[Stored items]
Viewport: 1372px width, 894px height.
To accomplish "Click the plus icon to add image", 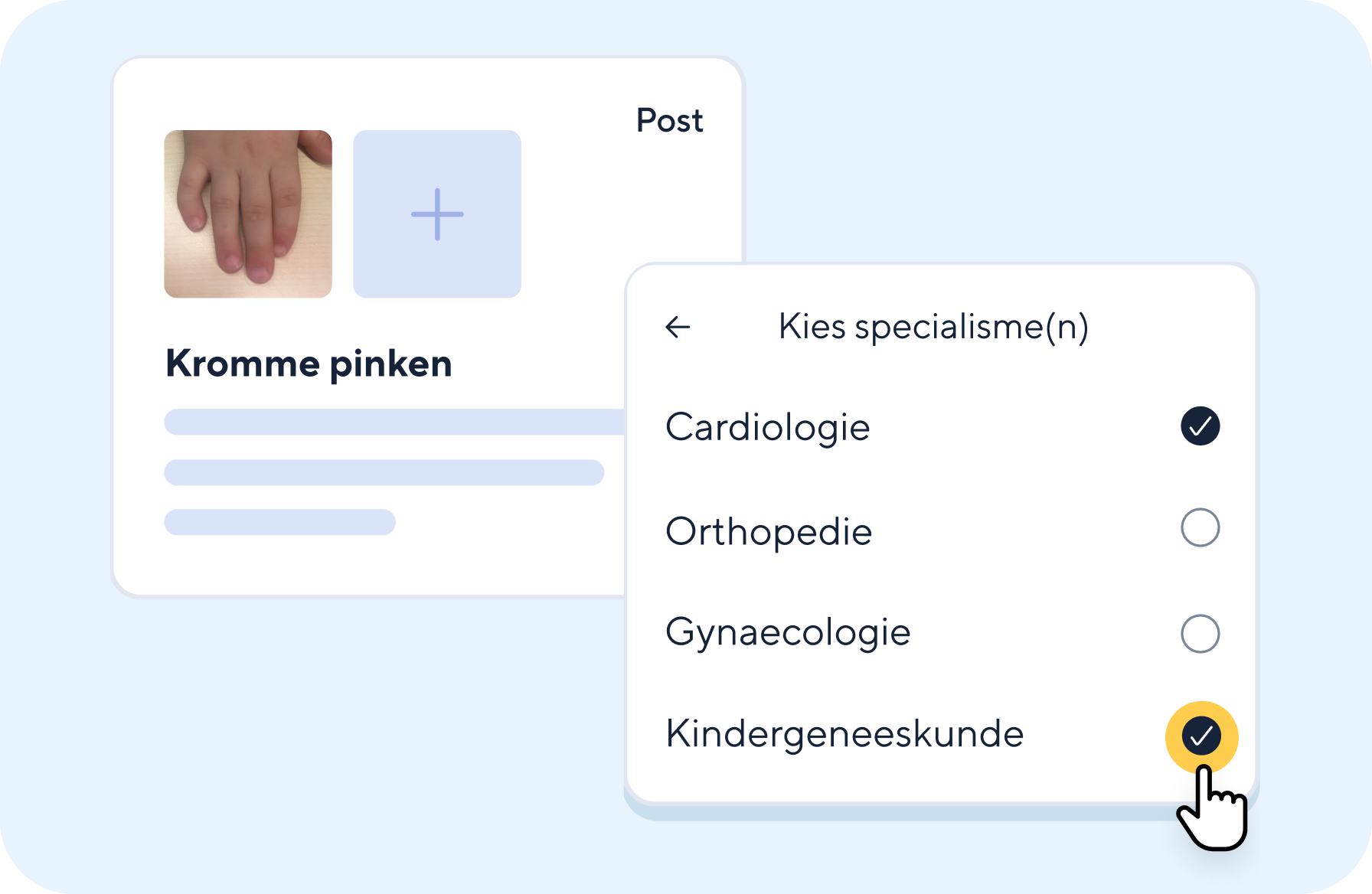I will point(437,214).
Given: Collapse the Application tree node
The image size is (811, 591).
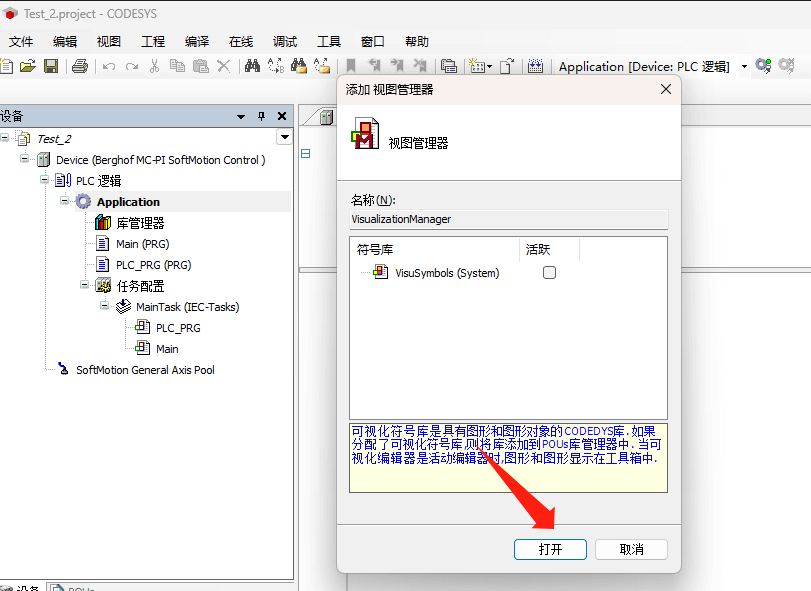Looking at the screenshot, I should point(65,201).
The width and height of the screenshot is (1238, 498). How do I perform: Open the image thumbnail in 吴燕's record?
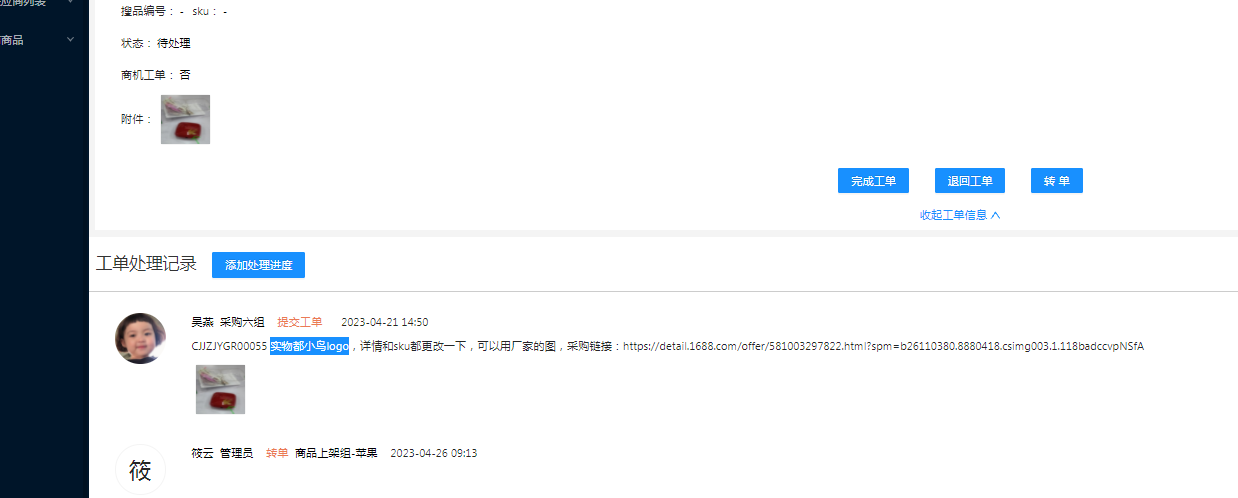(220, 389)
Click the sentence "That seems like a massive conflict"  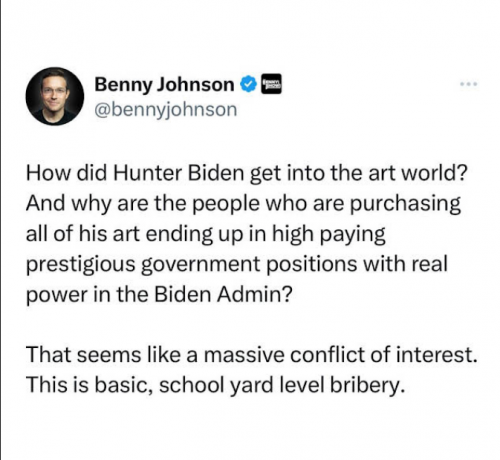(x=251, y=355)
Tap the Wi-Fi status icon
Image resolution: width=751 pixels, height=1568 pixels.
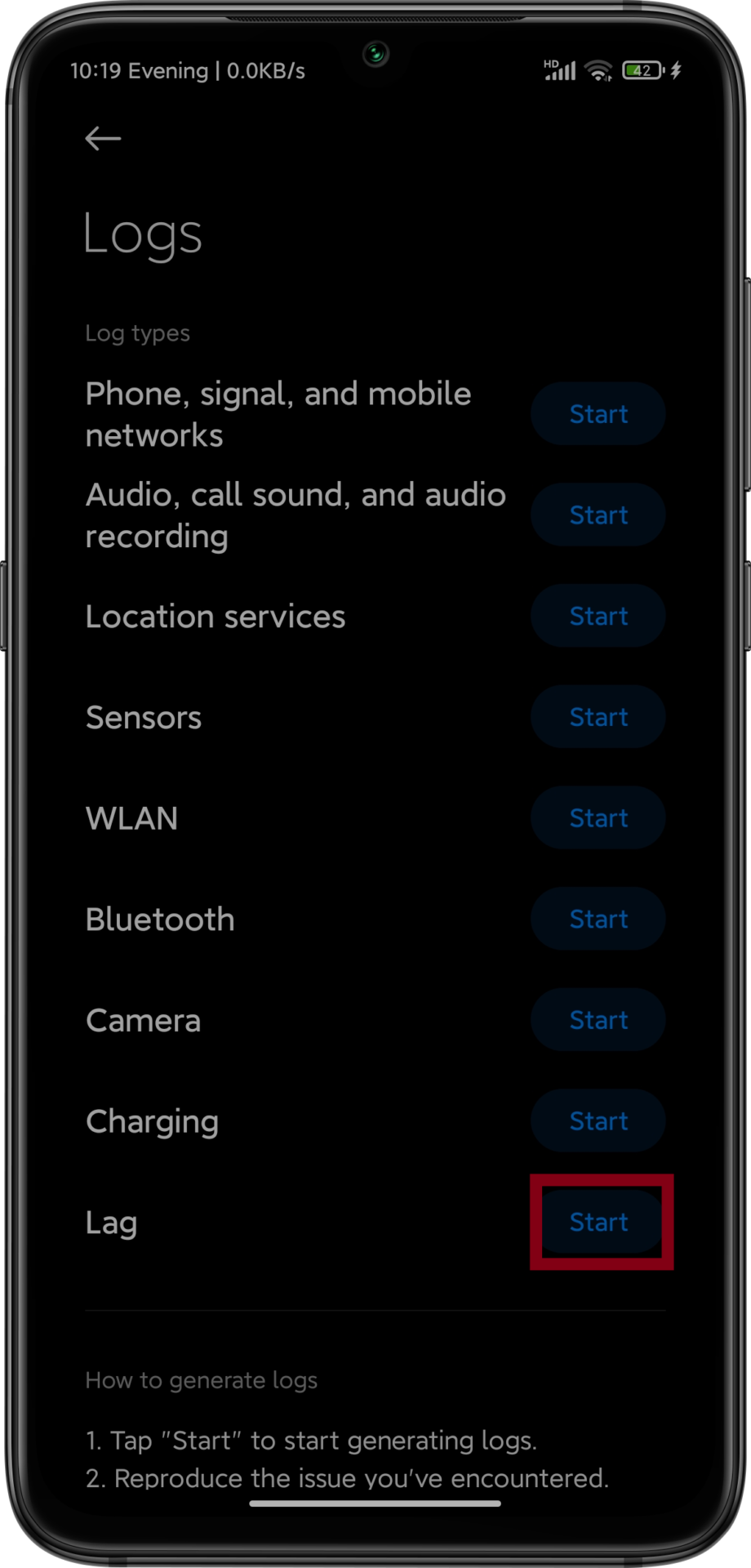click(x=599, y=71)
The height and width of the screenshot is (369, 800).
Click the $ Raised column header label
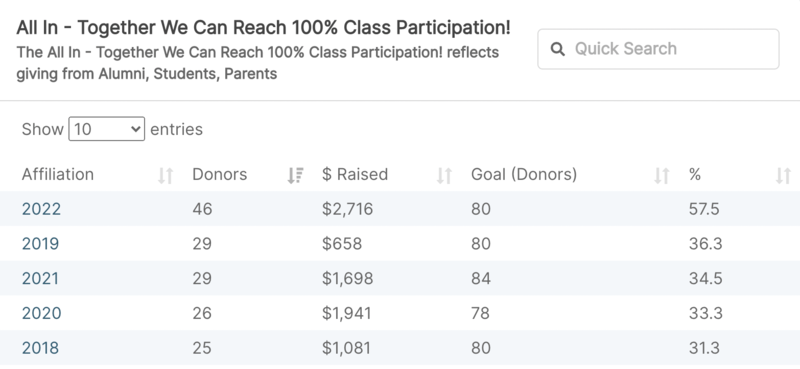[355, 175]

---

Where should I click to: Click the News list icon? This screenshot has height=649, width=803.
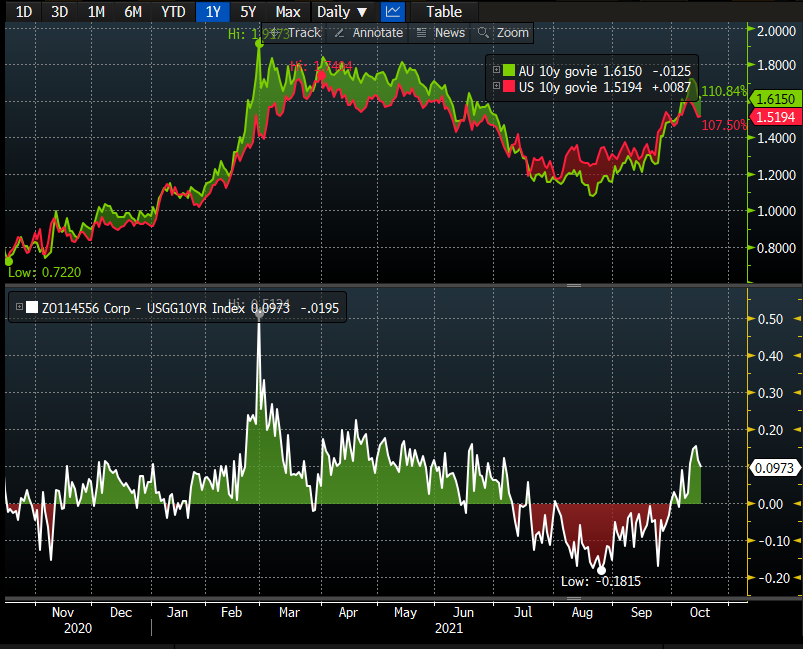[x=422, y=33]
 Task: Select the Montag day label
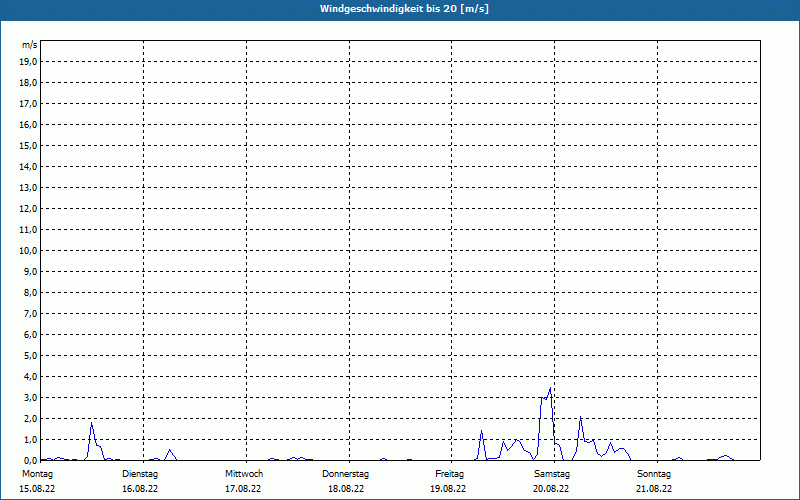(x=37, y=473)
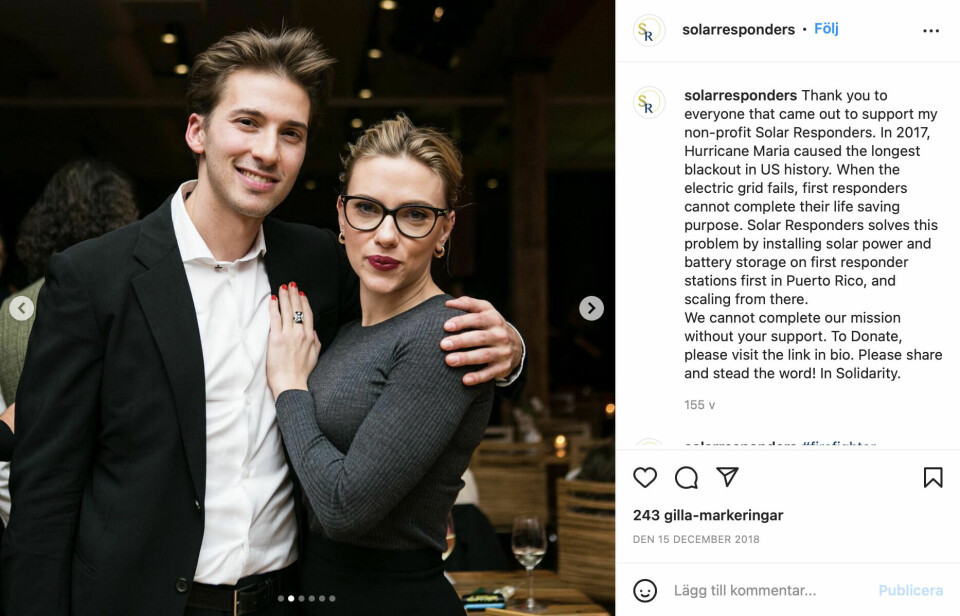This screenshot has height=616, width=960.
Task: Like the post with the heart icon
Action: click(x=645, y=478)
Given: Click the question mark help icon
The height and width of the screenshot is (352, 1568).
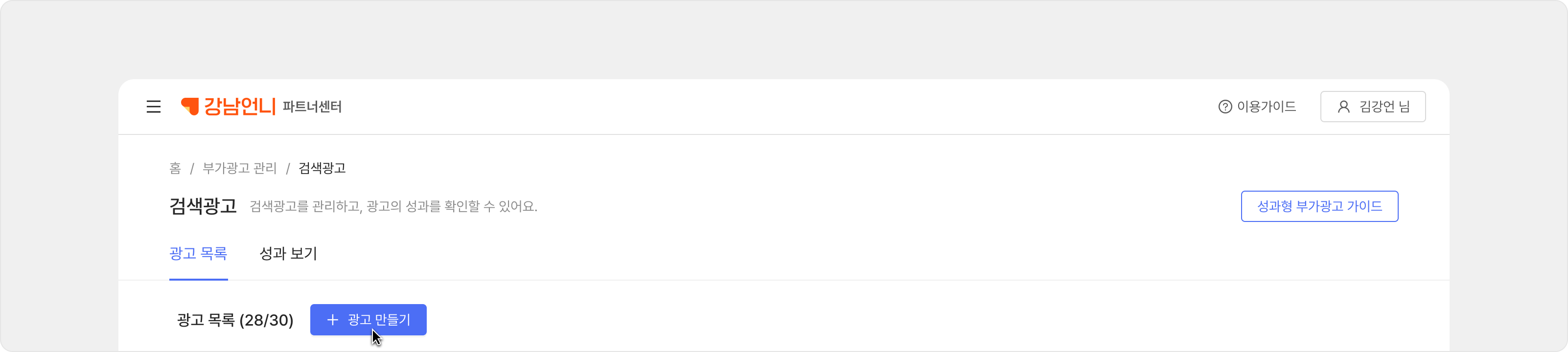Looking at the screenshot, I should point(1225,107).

● What is being asked: Sift through the entries and copy every line with "Given".

● Response to this task:
Given: Collapse the Application tree node
Given: Click the question mark help icon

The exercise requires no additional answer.